TAREFAS A CONCLUIR
1. Explique em uma a três frases, com base no trecho sobre as eleições na Rússia, por que era importante atingir as duas metas fixadas pelo Kremlin.
2. Por favor, prossiga com o trecho sobre as eleições na Rússia a partir de onde ele para.

TRECHO DO DOCUMENTO
Assim, as duas metas estabelecidas pelo Kremlin para estas eleições foram alcançadas – mais de 80% dos votos e mais de 70% de comparecimento -, o que deve mostrar ao mundo que a maioria absoluta da população russa apoia seu líder e, em particular, sua “operação militar especial” na Ucrânia.
Com a legitimação nas urnas, Putin continuará liderando o país pelo menos até 2030, considerando que pode ser reeleito para um sexto mandato, a contar do momento em que o controverso Boris Yeltsin o nomeou seu sucessor em 1999.
Encontro na coordenação da campanha
Por volta da meia-noite, de domingo para segunda, em Moscou, Putin visitou a sede de sua coordenação de campanha para celebrar sua vitória e agradecer a todos os membros pelo trabalho realizado e, principalmente, “agradecer a todas as pessoas que votaram nestas eleições, o que demonstrou a unidade de nossa sociedade”.

ITENS
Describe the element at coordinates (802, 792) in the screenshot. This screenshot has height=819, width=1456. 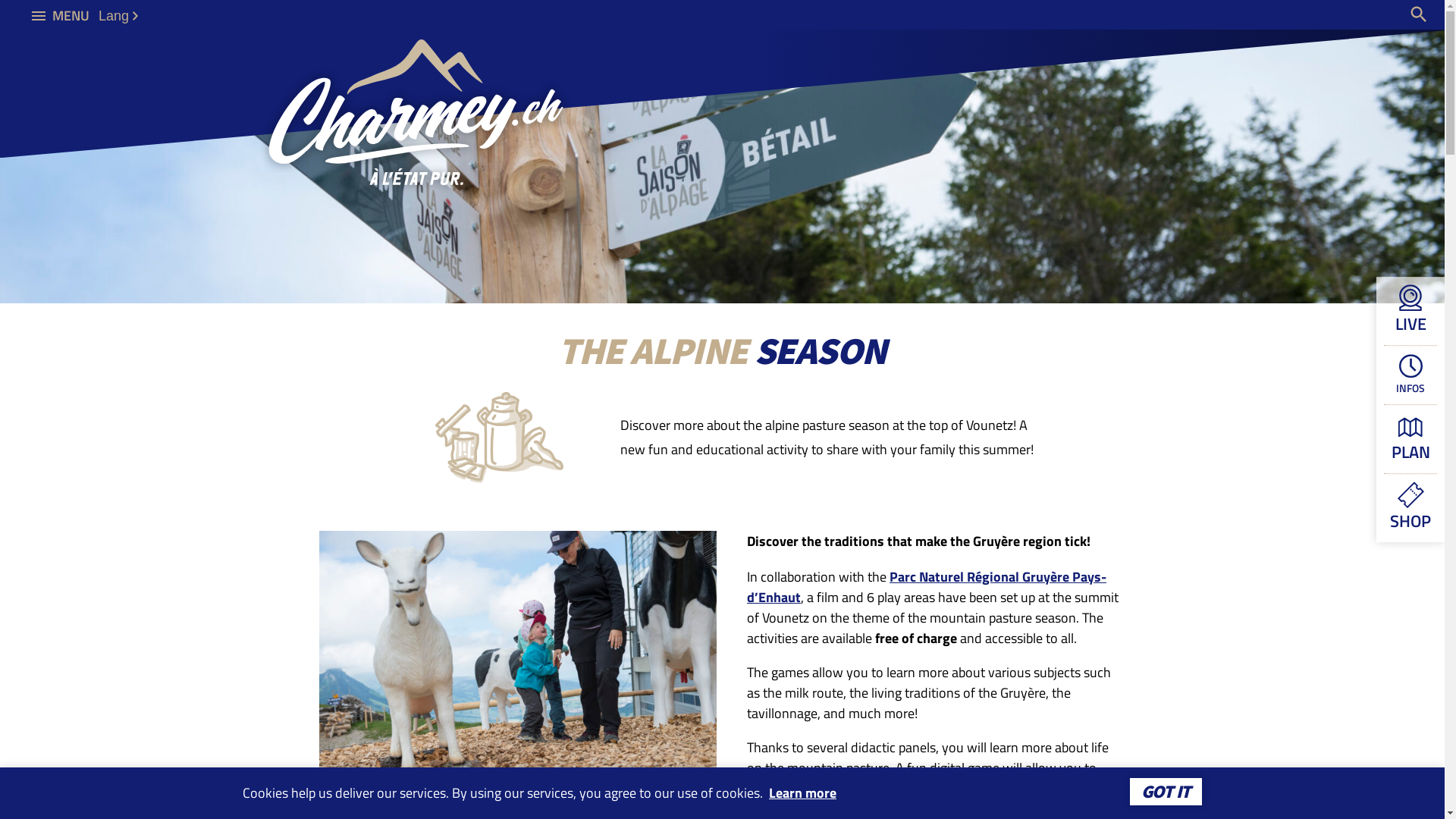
---
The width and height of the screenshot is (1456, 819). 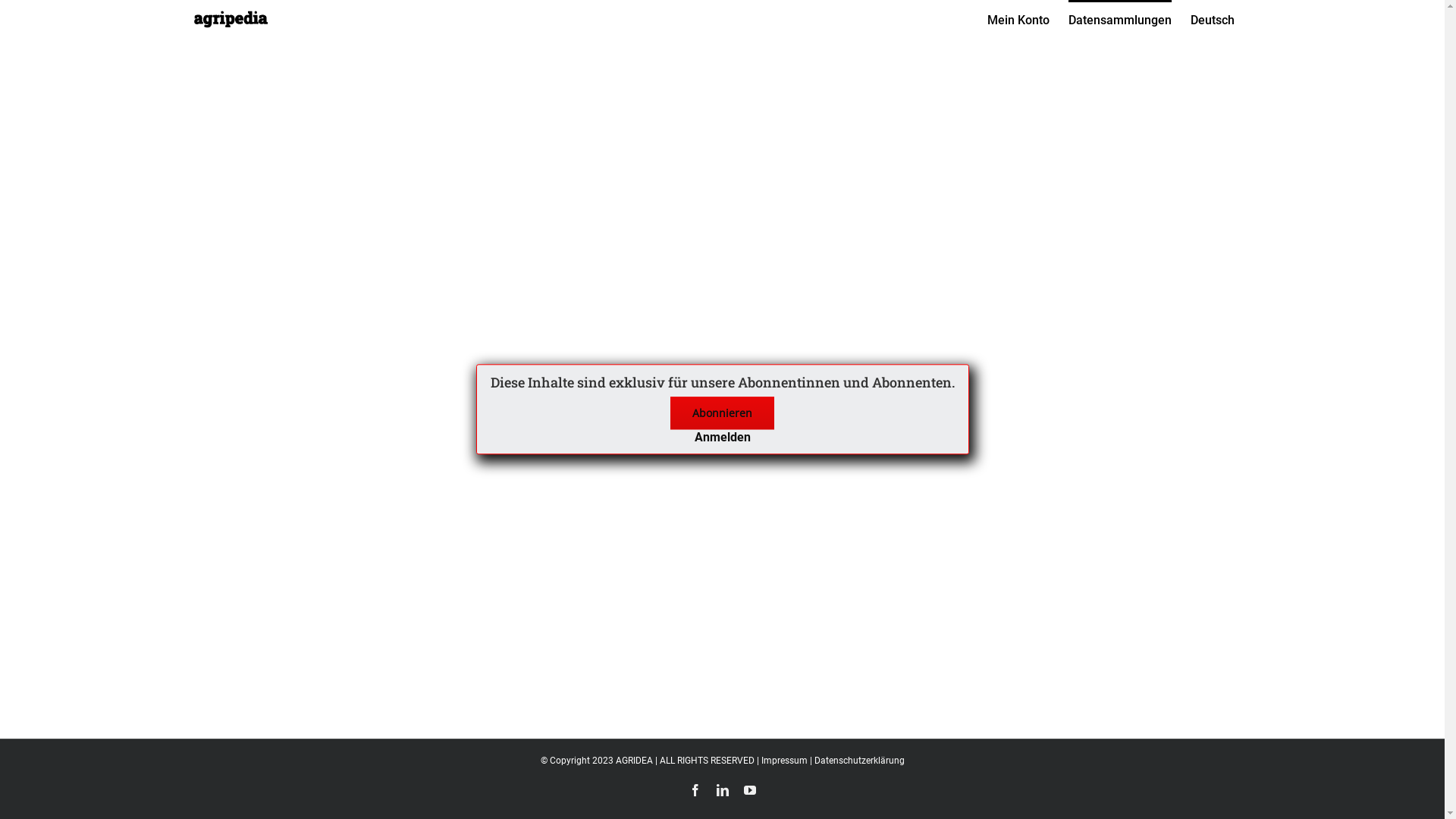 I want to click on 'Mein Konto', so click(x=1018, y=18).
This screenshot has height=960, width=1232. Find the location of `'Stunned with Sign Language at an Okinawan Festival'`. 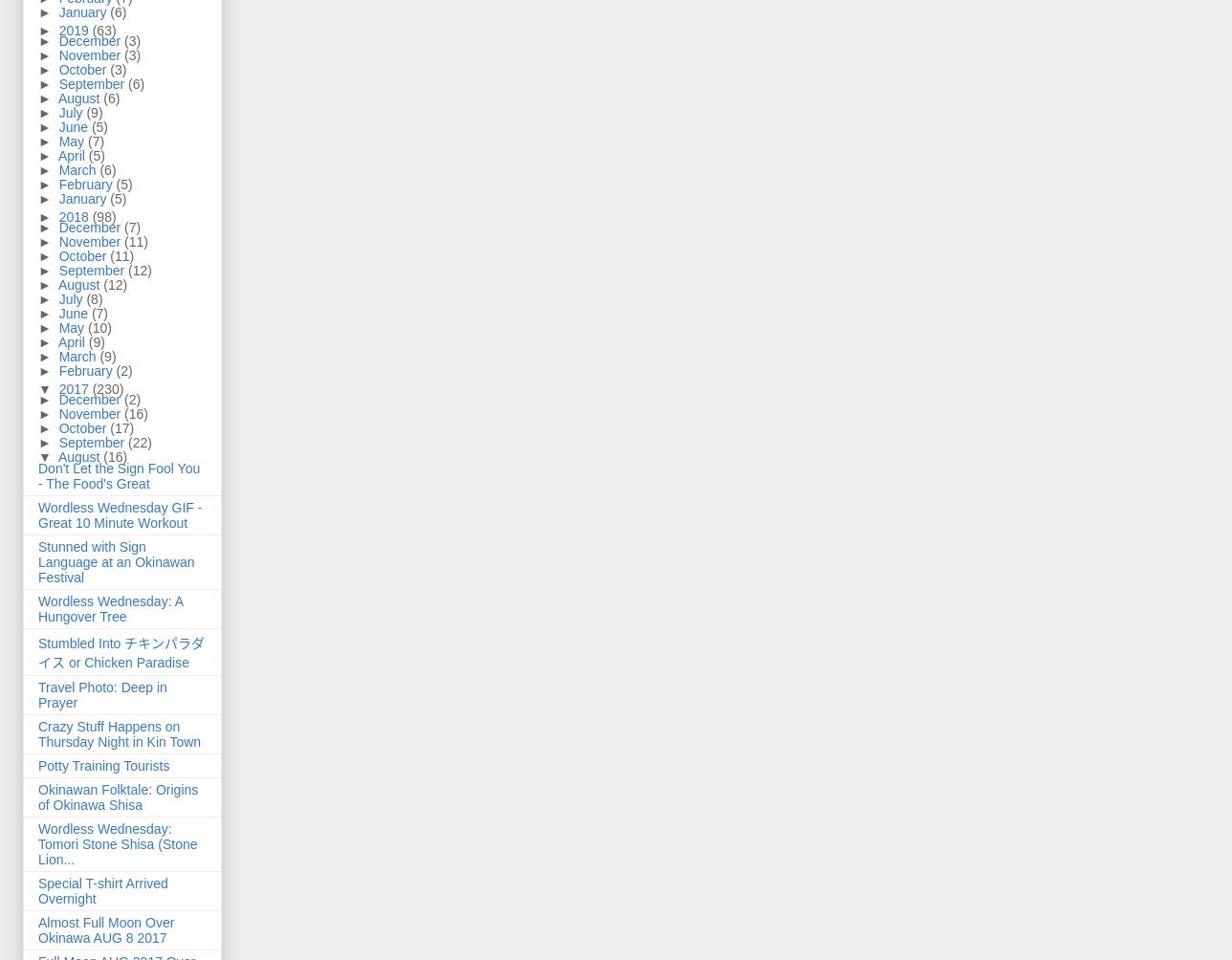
==
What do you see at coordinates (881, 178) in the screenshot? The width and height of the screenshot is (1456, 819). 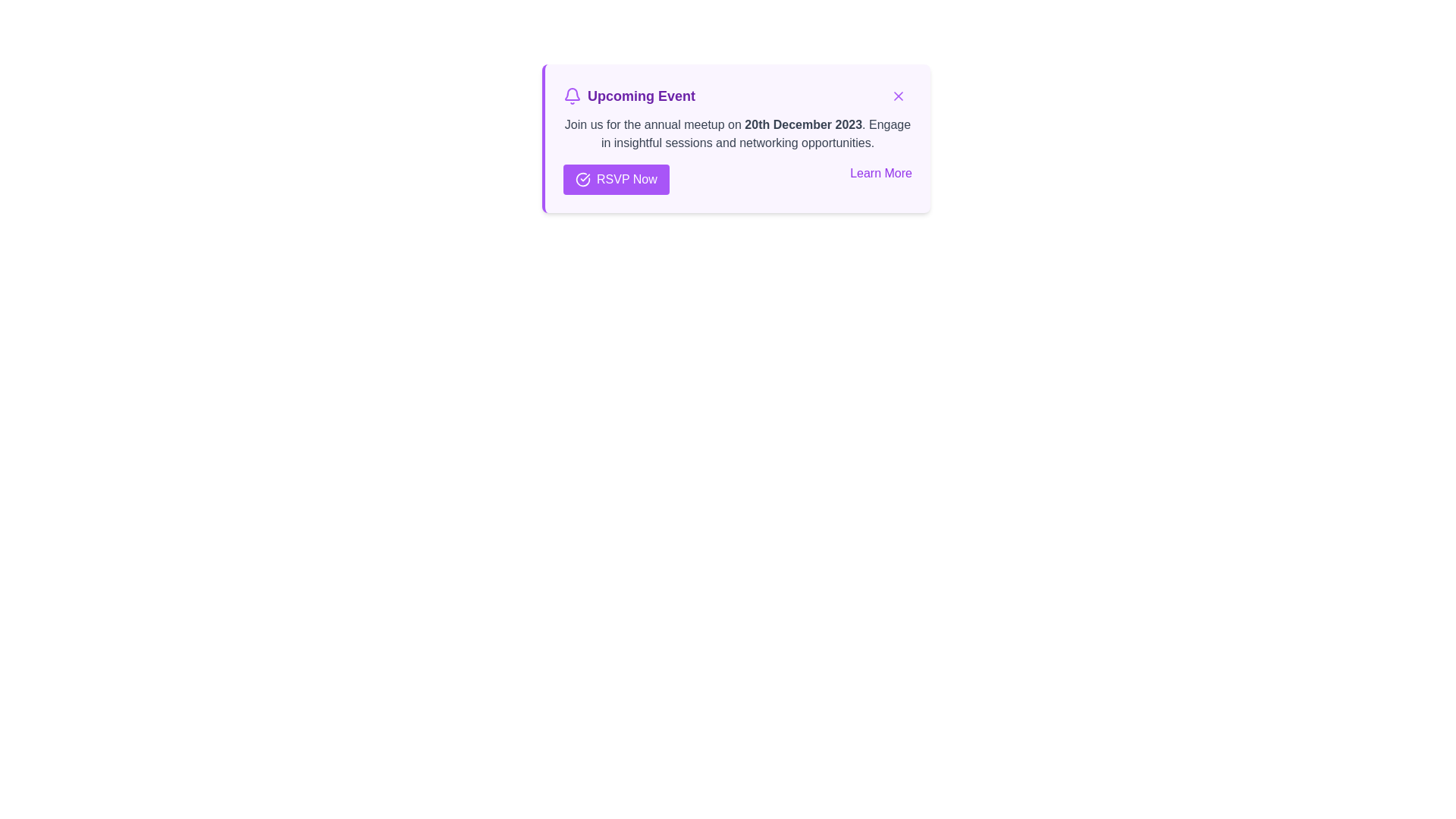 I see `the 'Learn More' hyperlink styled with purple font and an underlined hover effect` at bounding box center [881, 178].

RESPOSTAS DAS TAREFAS
1. Atingir mais de 80% dos votos e mais de 70% de comparecimento deveria mostrar ao mundo que a maioria absoluta da população russa apoia seu líder. Em particular, indicaria apoio à sua “operação militar especial” na Ucrânia.

2.
Os repórteres aproveitaram a presença de Putin para fazer algumas perguntas, incluindo sobre as incursões em território russo feitas por destacamentos de voluntários russos que combatem ao lado da Ucrânia. “São traidores que, armados, atacam sua pátria e terão o que merecem, não tenham dúvidas”, enfatizou.
Ele reiterou que um confronto direto com a Organização do Tratado do Atlântico Norte seria colocar o mundo à beira da terceira guerra mundial e, diante do que está acontecendo na fronteira com a Ucrânia, não descartou a possibilidade de instalar uma “zona de segurança” em territórios que atualmente pertencem à Ucrânia.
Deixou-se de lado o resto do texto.